____ Source passage

I think the only safe way out is using an atomic_t for 'neighbour->use'
(likely a refcount_t would be a better option).
All the above deserves a separate patch IMHO.
> rose->neighbour = NULL;
> + release_sock(s);
> + sock_put(s);
> + spin_lock_bh(&rose_list_lock);
> + goto again;
This chunk is dup of the following lines, it could be dropped...
> }
> + release_sock(s);
> + sock_put(s);
> + spin_lock_bh(&rose_list_lock);
> + goto again;
... if this would be correct, which apparently is not.
What happens when 'rose->neighbour' is different from 'neigh' for first
socket in rose_list?
Cheers,
Paolo
Hello,
On Tue, 05 Jul 2022 10:43:44 +0200 [email protected] wrote:
> On Sat, 2022-07-02 at 15:57 +0800, Duoming Zhou wrote:
> > When the link layer connection is broken, the rose->neighbour is
> > set to null. But rose->neighbour could be used by rose_connection()
> > and rose_release() later, because there is no synchronization among
> > them. As a result, the null-ptr-deref bugs will happen.
> >
> > One of the null-ptr-deref bugs is shown below:
> >
> > (thread 1) | (thread 2)
> > | rose_connect
> > rose_kill_by_neigh | lock_sock(sk)
> > spin_lock_bh(&rose_list_lock) | if (!rose->neighbour)
> > rose->neighbour = NULL;//(1) |
> > | rose->neighbour->use++;//(2)

________

Objective: According to the patch discussion, why do the null-ptr-deref bugs happen? Answer in one to three sentences. The records are separate material, unrelated to the patch discussion.

____ Supplied records

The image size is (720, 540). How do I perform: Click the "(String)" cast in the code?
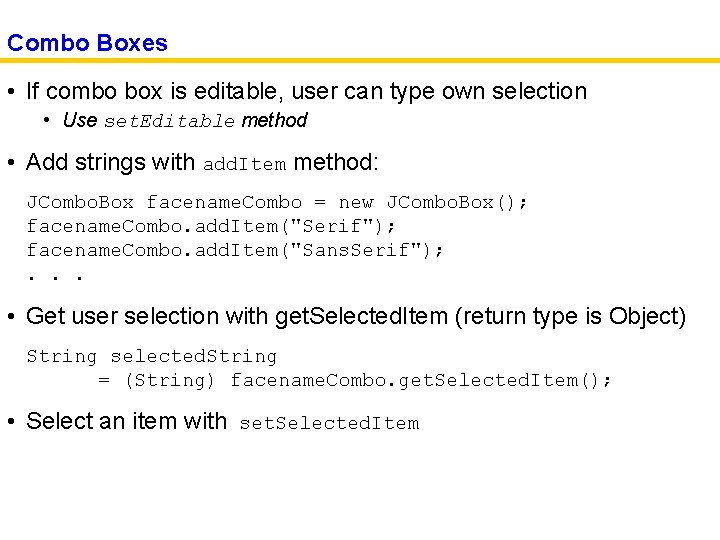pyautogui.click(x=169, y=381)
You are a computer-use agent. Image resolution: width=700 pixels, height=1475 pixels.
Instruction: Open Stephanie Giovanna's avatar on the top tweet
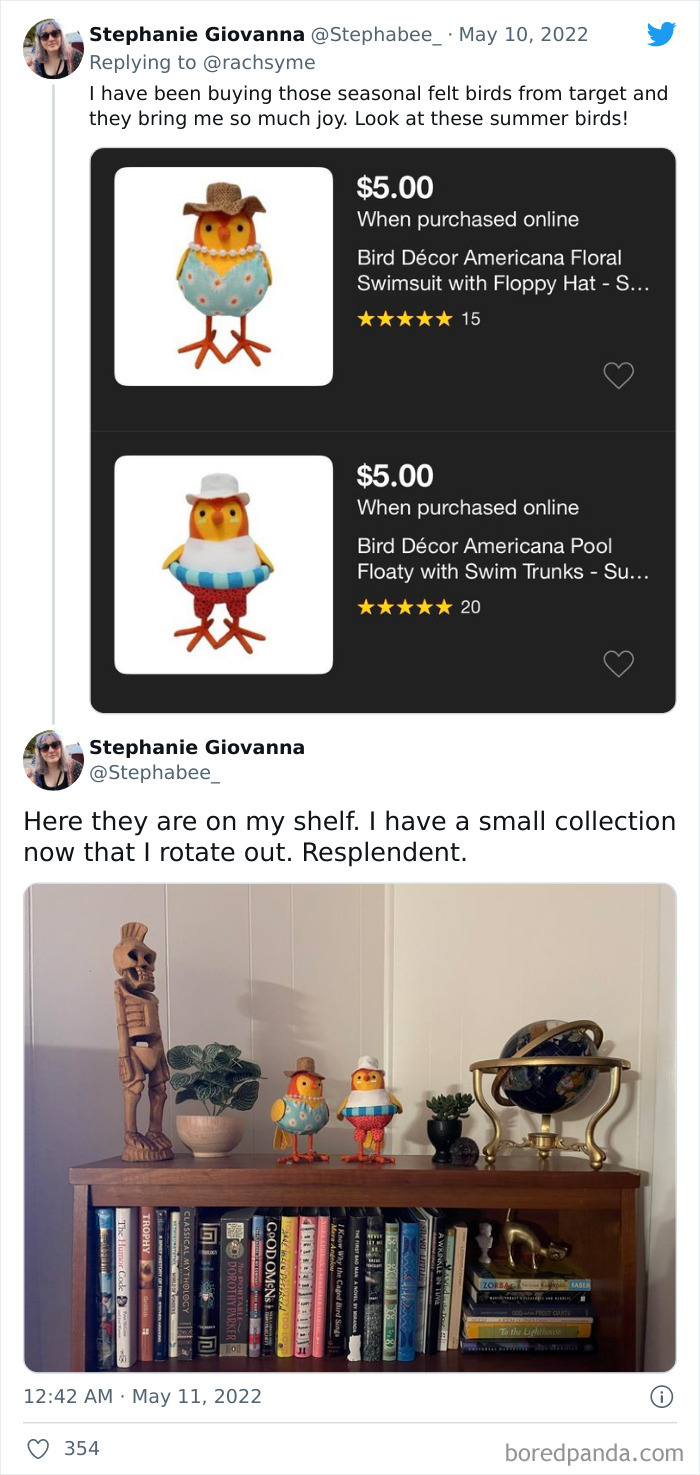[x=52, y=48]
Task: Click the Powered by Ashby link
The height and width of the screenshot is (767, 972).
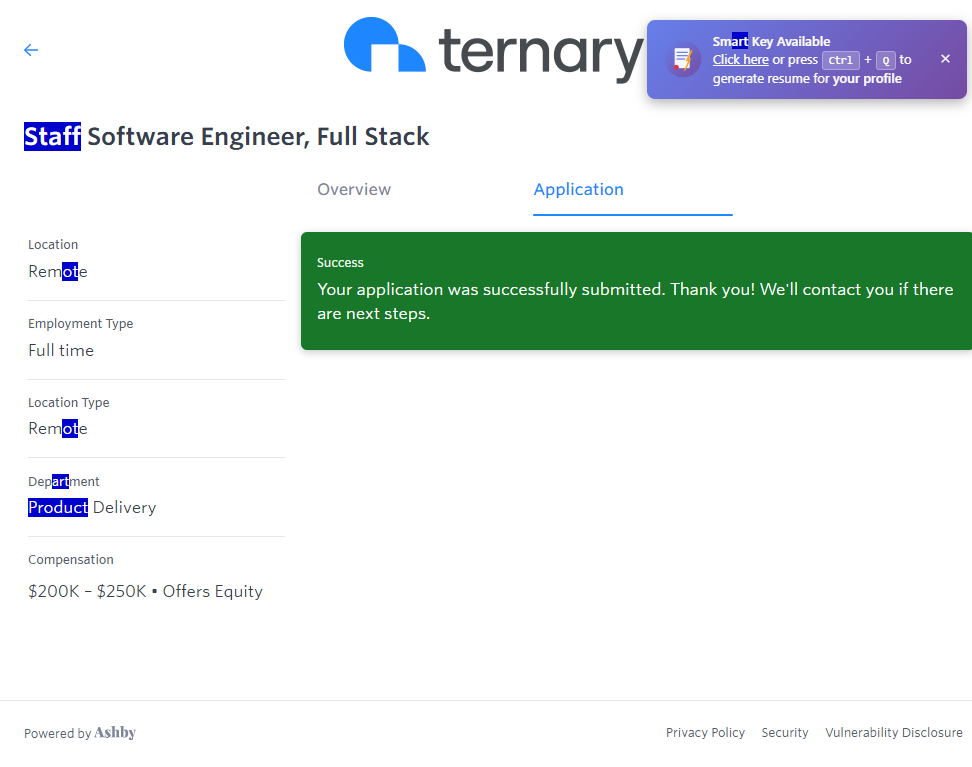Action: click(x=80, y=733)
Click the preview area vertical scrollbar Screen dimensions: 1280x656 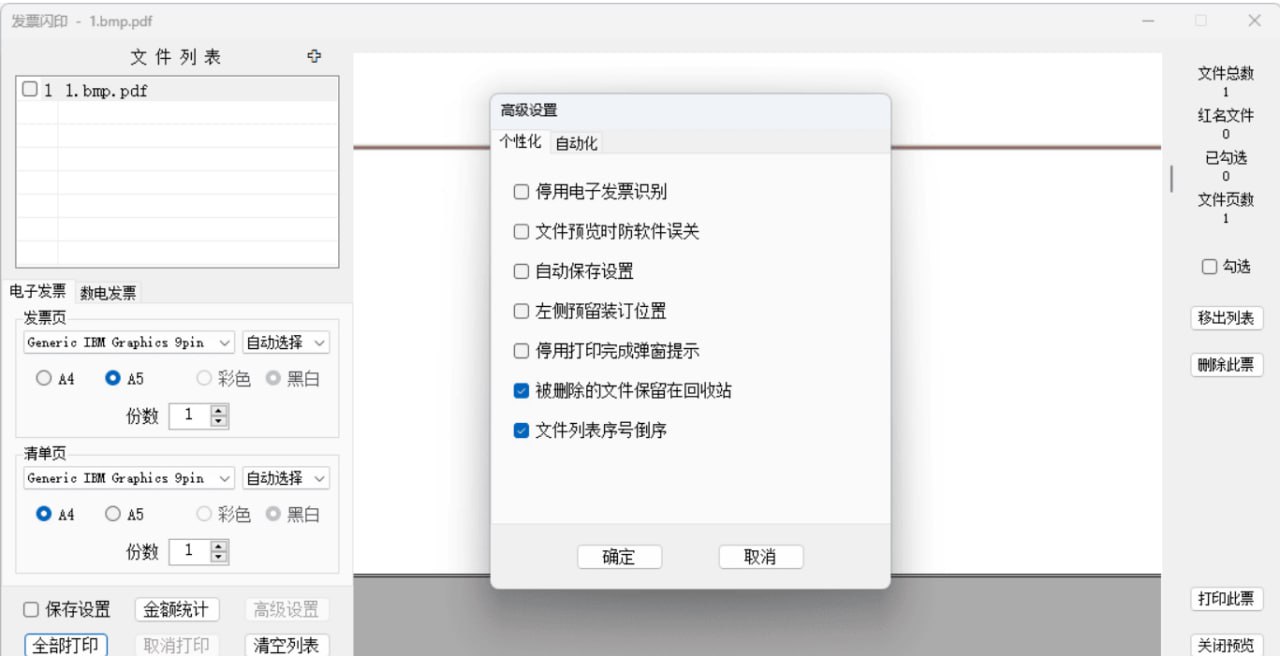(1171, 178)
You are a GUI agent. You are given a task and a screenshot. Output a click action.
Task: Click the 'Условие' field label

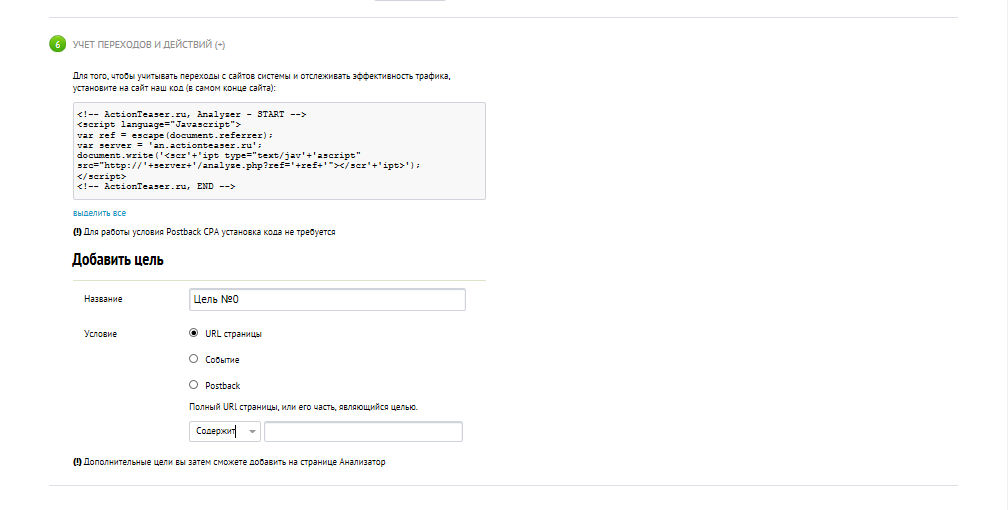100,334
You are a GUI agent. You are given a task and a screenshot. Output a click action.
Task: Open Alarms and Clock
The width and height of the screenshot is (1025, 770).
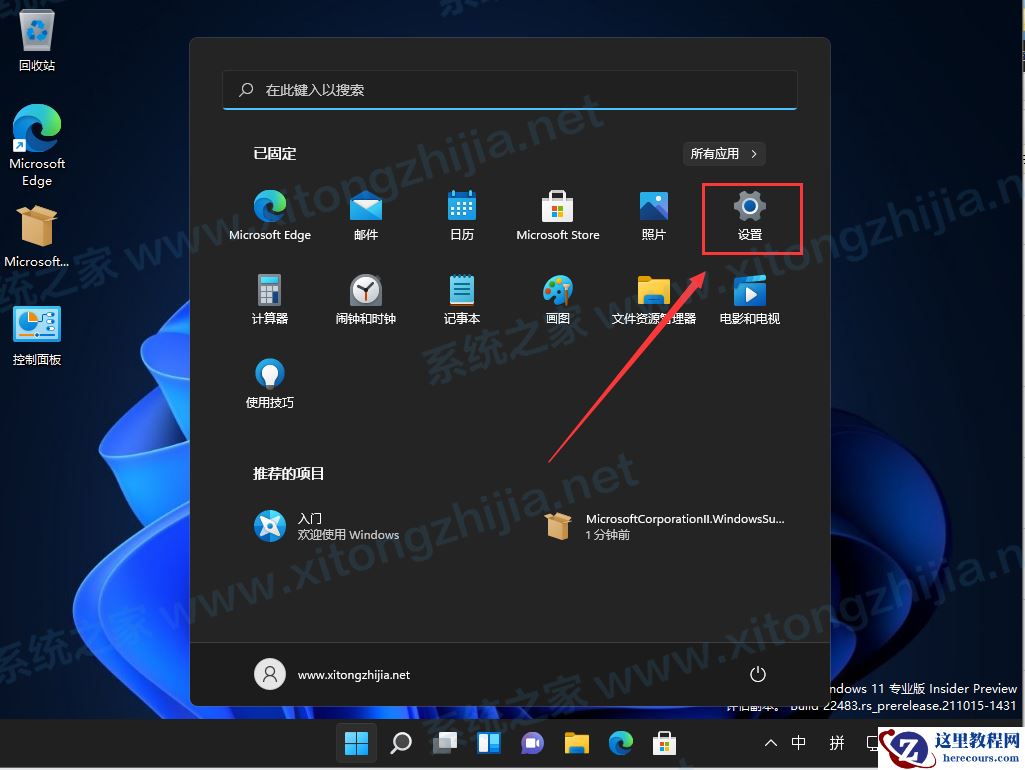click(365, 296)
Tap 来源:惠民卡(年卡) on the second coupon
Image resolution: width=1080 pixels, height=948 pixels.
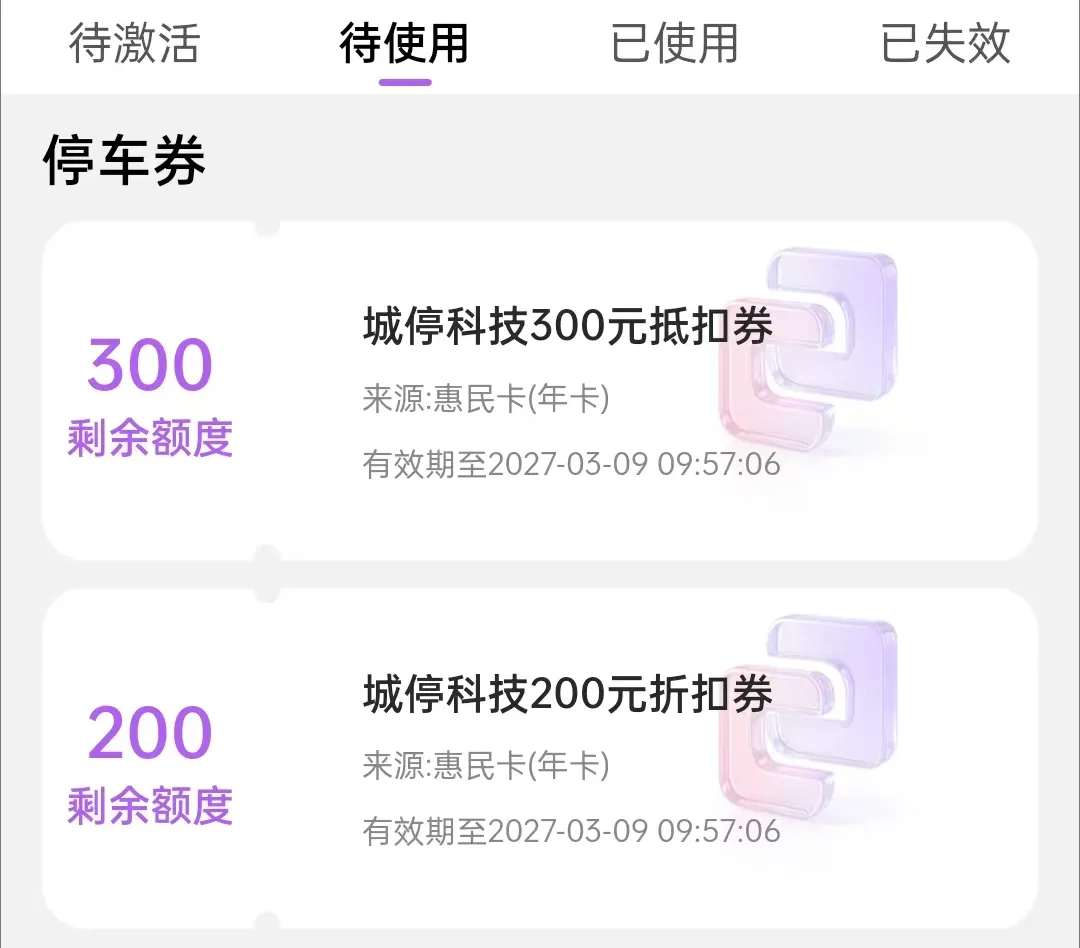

________

Task response: When the link layer connection is broken, rose->neighbour is set to null, yet rose_connection() and rose_release() could still use it later. There is no synchronization among them, so null-ptr-deref bugs result.